--- START ---
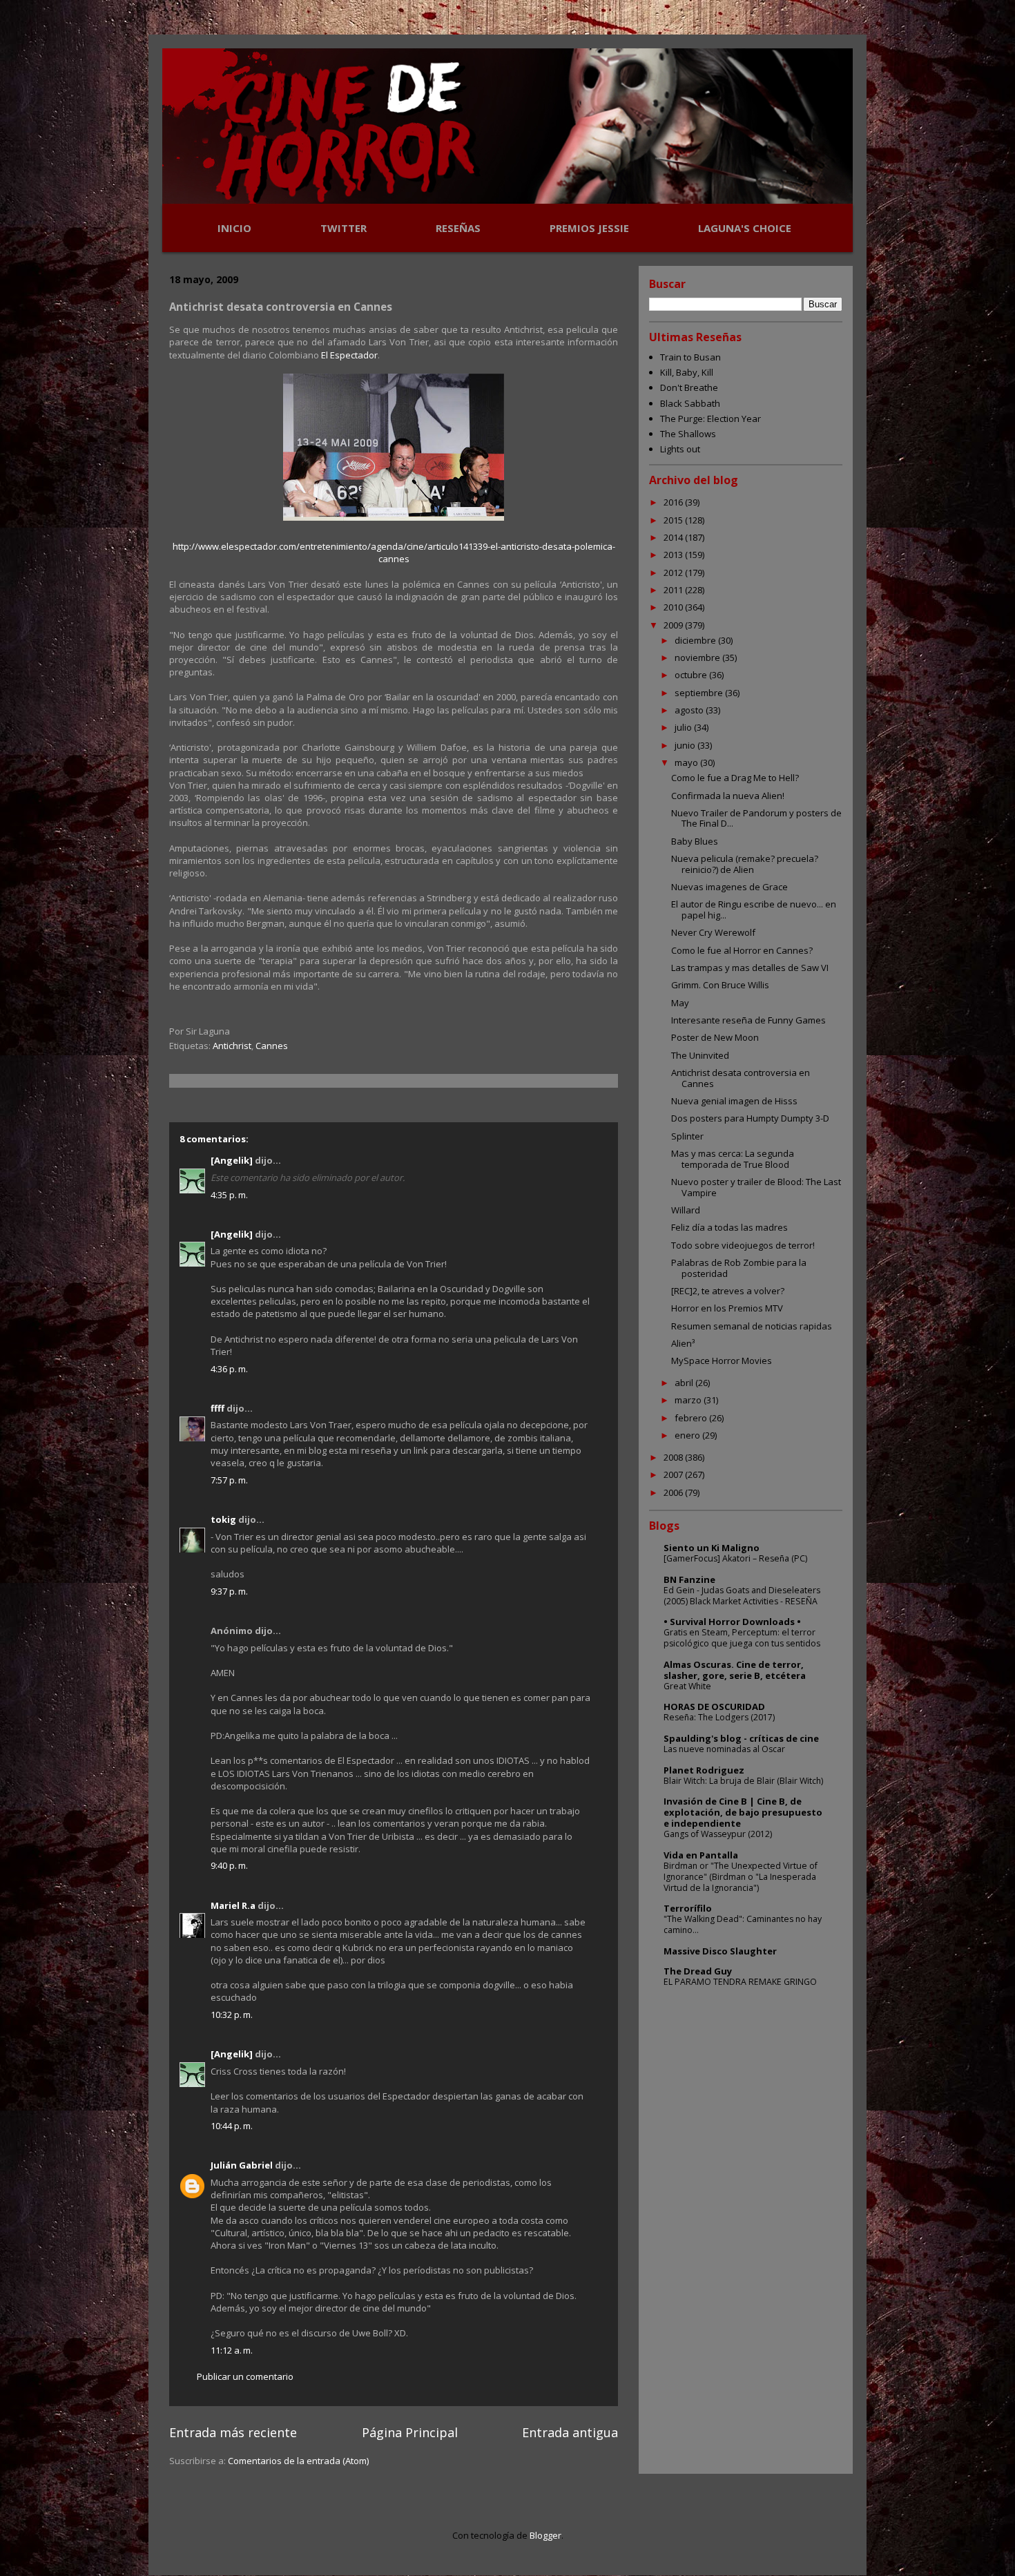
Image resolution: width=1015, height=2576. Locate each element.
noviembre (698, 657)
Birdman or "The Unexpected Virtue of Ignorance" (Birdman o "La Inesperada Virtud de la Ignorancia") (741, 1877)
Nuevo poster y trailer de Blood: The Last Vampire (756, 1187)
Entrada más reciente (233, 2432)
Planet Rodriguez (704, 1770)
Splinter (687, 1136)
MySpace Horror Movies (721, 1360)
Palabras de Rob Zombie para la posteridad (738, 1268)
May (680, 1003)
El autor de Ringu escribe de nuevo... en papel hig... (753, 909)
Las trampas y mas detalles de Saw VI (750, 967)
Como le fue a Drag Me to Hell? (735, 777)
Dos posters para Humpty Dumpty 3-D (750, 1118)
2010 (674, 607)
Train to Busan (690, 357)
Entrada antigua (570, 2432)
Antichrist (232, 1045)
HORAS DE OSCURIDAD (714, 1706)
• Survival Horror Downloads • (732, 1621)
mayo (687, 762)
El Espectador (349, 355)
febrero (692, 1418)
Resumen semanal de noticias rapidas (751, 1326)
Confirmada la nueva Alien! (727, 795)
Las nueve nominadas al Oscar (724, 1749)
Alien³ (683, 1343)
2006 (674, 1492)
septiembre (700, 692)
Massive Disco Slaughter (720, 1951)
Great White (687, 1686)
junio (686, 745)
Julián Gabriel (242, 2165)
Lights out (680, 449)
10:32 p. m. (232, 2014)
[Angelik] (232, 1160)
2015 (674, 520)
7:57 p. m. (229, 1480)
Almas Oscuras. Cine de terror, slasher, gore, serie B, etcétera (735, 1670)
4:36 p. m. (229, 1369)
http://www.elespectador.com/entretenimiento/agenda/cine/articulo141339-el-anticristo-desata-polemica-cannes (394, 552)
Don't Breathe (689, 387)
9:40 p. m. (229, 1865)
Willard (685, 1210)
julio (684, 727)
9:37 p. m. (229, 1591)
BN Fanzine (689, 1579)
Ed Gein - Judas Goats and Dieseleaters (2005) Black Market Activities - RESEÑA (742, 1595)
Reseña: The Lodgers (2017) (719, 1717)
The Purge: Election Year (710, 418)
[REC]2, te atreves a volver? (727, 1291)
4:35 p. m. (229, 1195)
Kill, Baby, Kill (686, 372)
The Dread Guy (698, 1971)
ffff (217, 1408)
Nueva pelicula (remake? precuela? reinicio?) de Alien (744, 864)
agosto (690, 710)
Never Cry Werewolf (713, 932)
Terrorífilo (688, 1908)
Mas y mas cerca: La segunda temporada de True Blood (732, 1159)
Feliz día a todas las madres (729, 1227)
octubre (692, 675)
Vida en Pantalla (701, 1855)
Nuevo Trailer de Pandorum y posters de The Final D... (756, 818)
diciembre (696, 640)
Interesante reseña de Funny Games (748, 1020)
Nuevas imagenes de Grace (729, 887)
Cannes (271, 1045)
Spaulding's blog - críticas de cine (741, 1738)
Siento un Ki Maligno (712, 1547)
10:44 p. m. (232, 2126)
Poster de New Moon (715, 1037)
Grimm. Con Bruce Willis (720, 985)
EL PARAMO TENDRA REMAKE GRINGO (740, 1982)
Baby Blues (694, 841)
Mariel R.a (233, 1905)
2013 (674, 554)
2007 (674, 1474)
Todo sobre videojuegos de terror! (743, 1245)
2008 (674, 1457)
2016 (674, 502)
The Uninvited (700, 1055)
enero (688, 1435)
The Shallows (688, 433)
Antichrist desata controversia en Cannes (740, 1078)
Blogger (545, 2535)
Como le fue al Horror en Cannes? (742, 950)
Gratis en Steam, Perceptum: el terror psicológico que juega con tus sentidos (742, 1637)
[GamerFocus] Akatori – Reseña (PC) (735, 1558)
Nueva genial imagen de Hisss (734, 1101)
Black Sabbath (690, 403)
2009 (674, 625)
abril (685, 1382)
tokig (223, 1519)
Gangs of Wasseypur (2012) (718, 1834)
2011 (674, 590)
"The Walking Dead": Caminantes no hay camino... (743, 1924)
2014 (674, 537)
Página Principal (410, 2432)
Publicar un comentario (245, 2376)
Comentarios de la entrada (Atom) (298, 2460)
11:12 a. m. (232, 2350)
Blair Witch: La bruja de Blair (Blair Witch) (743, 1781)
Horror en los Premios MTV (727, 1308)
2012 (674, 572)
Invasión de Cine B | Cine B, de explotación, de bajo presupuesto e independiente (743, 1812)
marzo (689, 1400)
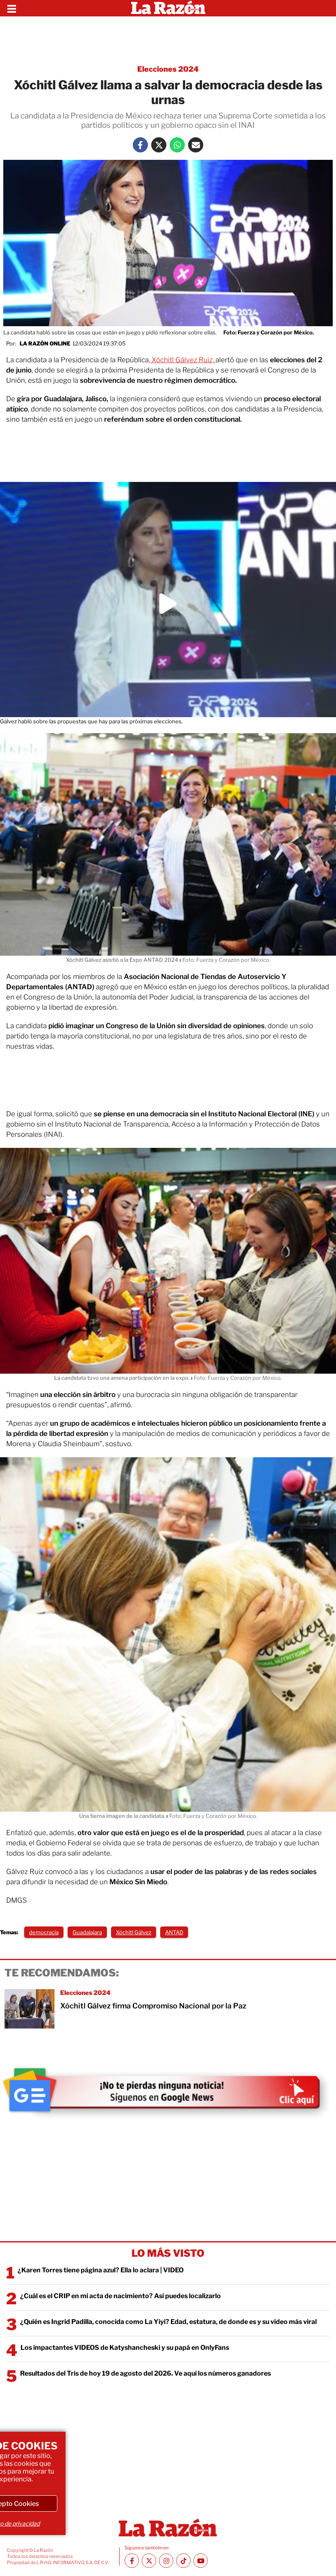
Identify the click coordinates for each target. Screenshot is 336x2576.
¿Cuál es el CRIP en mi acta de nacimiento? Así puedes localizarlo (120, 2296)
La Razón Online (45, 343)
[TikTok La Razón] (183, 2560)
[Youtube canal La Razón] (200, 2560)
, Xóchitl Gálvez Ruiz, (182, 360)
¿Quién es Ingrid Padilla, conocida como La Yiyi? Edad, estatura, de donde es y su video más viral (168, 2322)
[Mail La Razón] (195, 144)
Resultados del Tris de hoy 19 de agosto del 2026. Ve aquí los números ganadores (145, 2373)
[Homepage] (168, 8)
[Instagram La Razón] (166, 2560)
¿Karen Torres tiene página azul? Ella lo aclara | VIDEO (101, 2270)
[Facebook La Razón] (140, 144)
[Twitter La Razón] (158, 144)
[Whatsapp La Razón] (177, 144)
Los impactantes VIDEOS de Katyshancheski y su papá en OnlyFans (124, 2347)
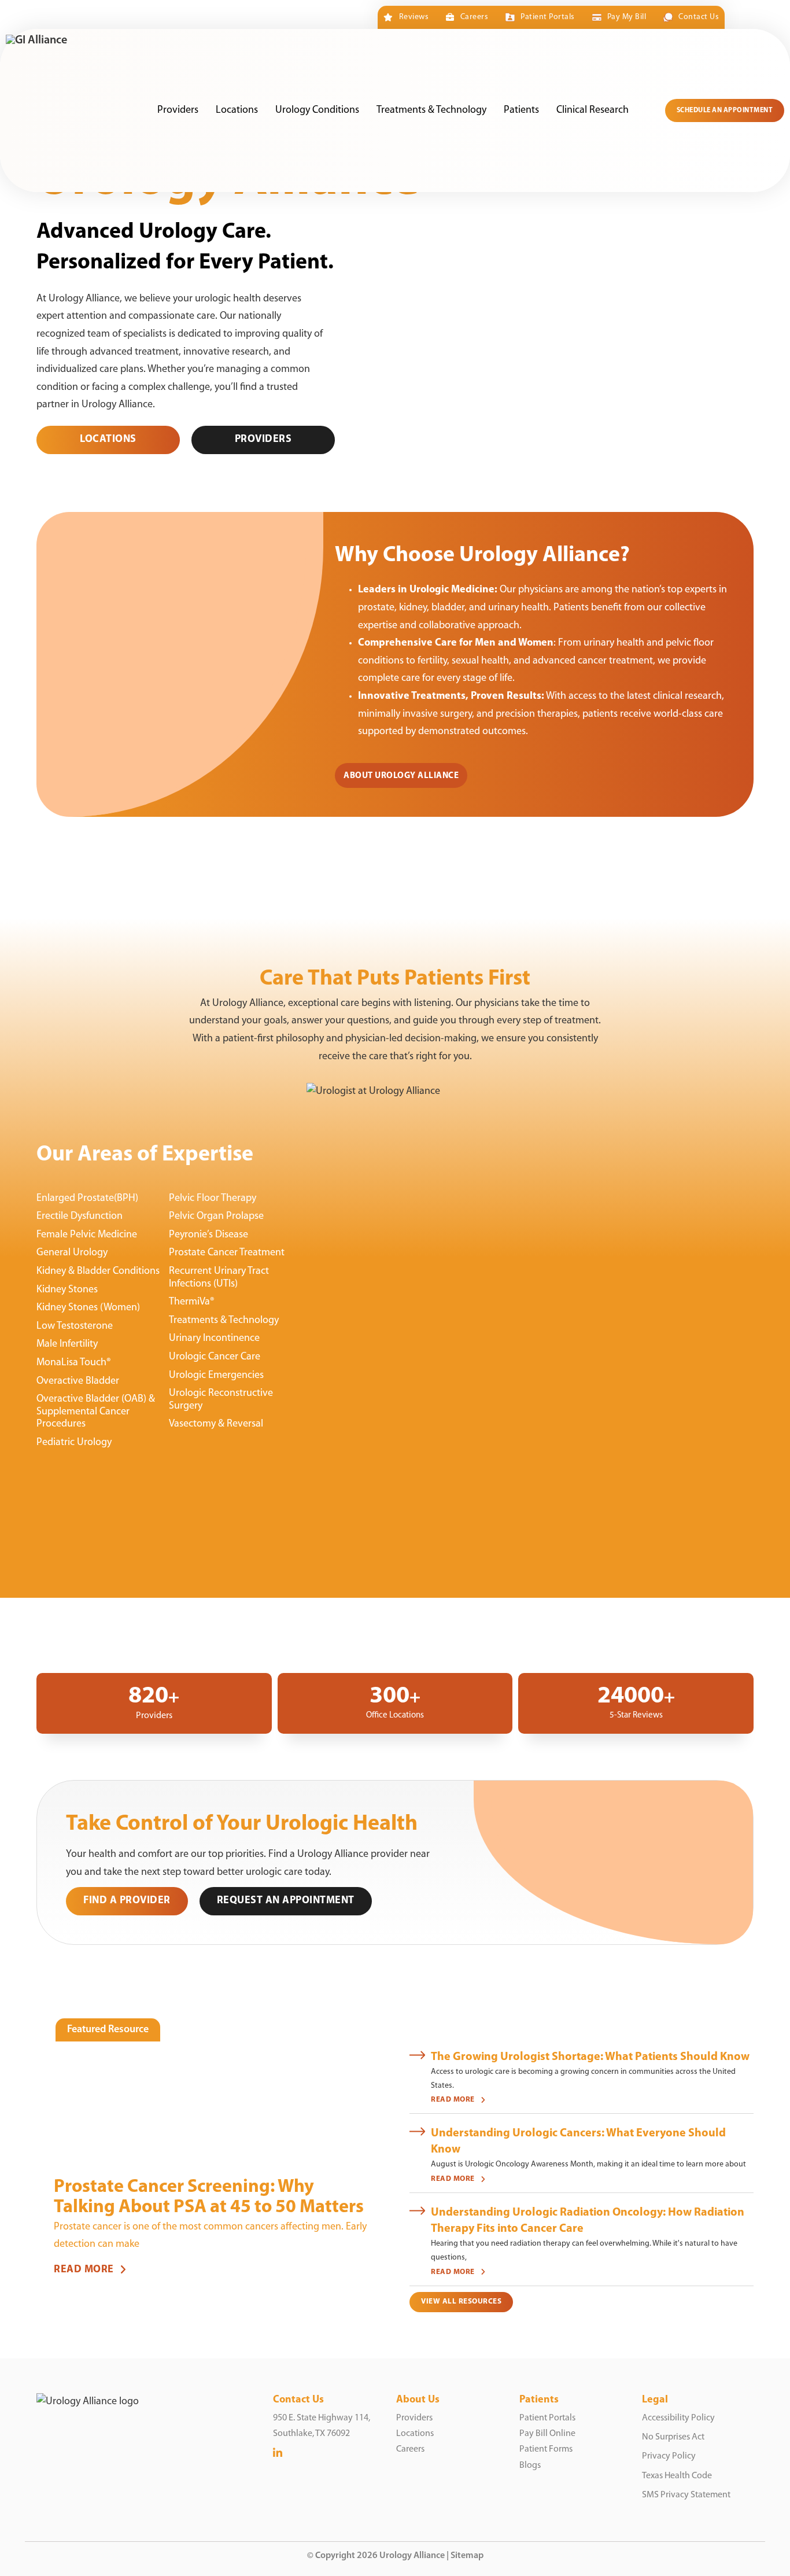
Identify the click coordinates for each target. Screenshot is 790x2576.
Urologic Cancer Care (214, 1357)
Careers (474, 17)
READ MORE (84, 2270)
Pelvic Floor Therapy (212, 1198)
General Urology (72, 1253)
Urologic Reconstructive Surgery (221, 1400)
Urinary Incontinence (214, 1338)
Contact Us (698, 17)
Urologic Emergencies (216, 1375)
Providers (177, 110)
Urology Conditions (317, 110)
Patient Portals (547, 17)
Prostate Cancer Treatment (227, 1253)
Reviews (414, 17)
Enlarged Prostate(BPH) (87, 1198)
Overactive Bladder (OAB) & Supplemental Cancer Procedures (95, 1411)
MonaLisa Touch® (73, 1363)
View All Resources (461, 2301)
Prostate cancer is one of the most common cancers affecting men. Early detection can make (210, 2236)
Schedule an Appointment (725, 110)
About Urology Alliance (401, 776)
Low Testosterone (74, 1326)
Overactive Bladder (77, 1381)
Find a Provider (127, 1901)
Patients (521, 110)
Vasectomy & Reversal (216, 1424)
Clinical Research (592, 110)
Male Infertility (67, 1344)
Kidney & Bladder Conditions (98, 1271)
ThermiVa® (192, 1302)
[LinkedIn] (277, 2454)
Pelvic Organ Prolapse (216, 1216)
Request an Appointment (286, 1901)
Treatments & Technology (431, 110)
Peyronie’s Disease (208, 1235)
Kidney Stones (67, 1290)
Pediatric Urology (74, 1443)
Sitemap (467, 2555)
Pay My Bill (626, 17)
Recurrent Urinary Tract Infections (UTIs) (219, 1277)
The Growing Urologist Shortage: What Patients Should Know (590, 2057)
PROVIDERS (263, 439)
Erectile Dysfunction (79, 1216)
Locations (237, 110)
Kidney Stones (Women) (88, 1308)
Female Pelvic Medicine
--- END ---
■ **WHAT YOU WILL DO**:
Nothing but a number is wanted: how many lines in the records above include "Conditions".

■ **SOLUTION TO THE EXERCISE**:
2